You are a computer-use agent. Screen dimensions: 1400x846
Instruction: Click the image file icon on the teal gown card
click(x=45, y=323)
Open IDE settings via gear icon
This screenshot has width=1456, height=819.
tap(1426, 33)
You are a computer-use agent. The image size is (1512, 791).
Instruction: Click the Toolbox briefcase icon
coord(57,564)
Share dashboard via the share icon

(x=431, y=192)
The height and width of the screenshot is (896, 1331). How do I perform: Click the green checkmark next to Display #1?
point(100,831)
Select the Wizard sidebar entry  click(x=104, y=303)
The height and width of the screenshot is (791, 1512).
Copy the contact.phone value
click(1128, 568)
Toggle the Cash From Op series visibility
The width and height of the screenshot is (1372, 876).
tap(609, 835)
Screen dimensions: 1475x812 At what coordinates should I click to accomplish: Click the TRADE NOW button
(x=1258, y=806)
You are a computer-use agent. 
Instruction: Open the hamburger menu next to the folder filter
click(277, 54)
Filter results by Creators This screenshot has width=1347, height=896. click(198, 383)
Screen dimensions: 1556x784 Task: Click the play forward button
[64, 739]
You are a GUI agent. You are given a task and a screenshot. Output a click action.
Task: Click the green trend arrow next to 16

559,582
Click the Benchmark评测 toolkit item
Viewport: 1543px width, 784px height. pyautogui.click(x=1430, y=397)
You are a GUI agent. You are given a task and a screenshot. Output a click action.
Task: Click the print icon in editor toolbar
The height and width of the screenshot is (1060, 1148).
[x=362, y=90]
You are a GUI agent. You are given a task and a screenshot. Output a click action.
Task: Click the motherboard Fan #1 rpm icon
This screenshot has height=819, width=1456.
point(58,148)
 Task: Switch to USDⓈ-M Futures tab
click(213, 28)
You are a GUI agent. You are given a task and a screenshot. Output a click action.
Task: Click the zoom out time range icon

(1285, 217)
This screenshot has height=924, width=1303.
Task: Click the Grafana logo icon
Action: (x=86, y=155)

---------------

- ACTIVITY
State the number of lines in the data above containing the string "computer" and nothing more.

- WRITTEN REPLY
3